Even if you’re using automation to keep your certificate renewed and updated (that’s good!), you’re not 100% home free. The unfortunate reality is that certificate renewal cron jobs/automated tasks can and do fail (online forums are rife with examples), leaving sites down due to an expired SSL/TLS certificate. Fortunately, there are some simple solutions.
So, what does all of this mean for Let’s Encrypt users, and what options are there for monitoring your SSL/TLS security?
Let’s hash it out.
TL;DR: A 15-Second Overview of What’s Happening
- Let’s Encrypt will eliminate certificate expiry notifications starting Wednesday (June 4, 2025).
- Let’s Encrypt users should be sure they have another system in place for monitoring and alerting them to expiring certificates.
- Automation + monitoring work together to avoid certificate-related outages and downtime.

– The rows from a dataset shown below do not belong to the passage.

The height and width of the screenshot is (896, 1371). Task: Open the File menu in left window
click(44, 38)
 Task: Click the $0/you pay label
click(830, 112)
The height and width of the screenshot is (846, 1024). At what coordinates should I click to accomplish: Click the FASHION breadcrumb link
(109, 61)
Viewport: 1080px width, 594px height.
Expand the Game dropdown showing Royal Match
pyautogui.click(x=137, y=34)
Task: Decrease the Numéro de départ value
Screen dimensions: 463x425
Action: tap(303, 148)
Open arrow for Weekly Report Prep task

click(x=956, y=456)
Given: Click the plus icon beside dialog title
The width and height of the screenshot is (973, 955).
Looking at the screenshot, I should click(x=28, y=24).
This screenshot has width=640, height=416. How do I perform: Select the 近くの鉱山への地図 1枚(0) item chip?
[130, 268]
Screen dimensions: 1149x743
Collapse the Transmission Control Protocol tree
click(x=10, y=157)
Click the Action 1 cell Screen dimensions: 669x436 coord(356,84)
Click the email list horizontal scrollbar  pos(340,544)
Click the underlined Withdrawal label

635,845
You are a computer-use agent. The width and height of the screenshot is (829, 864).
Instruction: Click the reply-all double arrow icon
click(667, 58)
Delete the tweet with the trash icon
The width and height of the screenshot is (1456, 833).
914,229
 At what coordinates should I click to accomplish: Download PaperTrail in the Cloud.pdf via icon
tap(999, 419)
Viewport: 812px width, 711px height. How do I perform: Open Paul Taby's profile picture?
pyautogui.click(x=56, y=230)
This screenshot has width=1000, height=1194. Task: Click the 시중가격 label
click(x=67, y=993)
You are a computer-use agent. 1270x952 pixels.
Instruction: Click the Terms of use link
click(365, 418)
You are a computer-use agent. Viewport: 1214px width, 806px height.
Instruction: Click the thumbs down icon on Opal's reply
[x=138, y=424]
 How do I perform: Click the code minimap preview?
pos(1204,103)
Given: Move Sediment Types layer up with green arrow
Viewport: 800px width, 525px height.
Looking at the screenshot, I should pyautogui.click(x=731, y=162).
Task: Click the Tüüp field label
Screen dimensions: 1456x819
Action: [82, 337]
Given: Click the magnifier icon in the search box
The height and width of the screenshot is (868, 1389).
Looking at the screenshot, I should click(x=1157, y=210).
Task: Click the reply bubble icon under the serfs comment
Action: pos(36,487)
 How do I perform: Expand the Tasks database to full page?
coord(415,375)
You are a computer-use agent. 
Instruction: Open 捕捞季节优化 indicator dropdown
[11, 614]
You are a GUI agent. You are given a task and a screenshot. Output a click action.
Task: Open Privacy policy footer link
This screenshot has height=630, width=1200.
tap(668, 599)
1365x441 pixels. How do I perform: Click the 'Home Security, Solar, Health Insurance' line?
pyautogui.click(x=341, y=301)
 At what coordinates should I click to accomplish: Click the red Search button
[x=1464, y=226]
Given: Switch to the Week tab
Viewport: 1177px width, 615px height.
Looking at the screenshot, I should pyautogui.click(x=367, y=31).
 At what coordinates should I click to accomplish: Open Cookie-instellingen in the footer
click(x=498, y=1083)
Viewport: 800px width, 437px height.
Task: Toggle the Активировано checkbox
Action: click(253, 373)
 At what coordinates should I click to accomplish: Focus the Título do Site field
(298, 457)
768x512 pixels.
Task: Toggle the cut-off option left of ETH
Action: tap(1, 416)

What Let’s Encrypt’s Change Means for Your Organization
- If you use any Let’s Encrypt certificates: instead of relying on cron jobs alone to keep you out of the certificate expiration doghouse, set up certificate monitoring as an extra layer of protection to alert you before your certificates expire. In the email announcing this change, Let’s Encrypt suggested that users “Sign up for a third-party monitoring service that may provide expiration emails…”
- If you’re not using any Let’s Encrypt certificates: This change won’t affect you directly. However, you’ll still benefit from taking this opportunity to set up monitoring and alerting for your certificates (if you haven’t already).

Automation + Monitoring Is the Next Step in SSL Security
In truth, certificate lifecycle automation is where the industry has been headed for the better part of the last decade. This is due, at least in part, to the movement toward shorter certificate validity. And the reasons for that shift to automation are entirely understandable… at least, to a certain extent:
- By forcing shorter validity and automating certificate reissuance and renewals, it means each key is in use for less time. Ideally, this would reduce the risk of exposure stemming from a compromised key.
- Automation dramatically increases the ability of the internet as a whole to respond to threats and stay ahead of security vulnerabilities. This is especially important with quantum computing threats on the horizon and issues like harvest now, decrypt later attacks happening now.
- Automation can reduce the likelihood of downtime from expired certificates.
But just automating SSL certificate installation and renewal isn’t quite enough…
SSL monitoring — having a way to know in advance when your certificates will expire or if there’s another SSL/TLS issue with your site — is just as, if not more, important than shorter lifespans and automation. After all, installing SSL certificates on your site won’t help if they are:
- improperly installed or configured;
- expired because the renewal cron job silently failed;
- relying on outdated libraries, ciphers, or protocols; or
- causing other SSL-related issues for your site.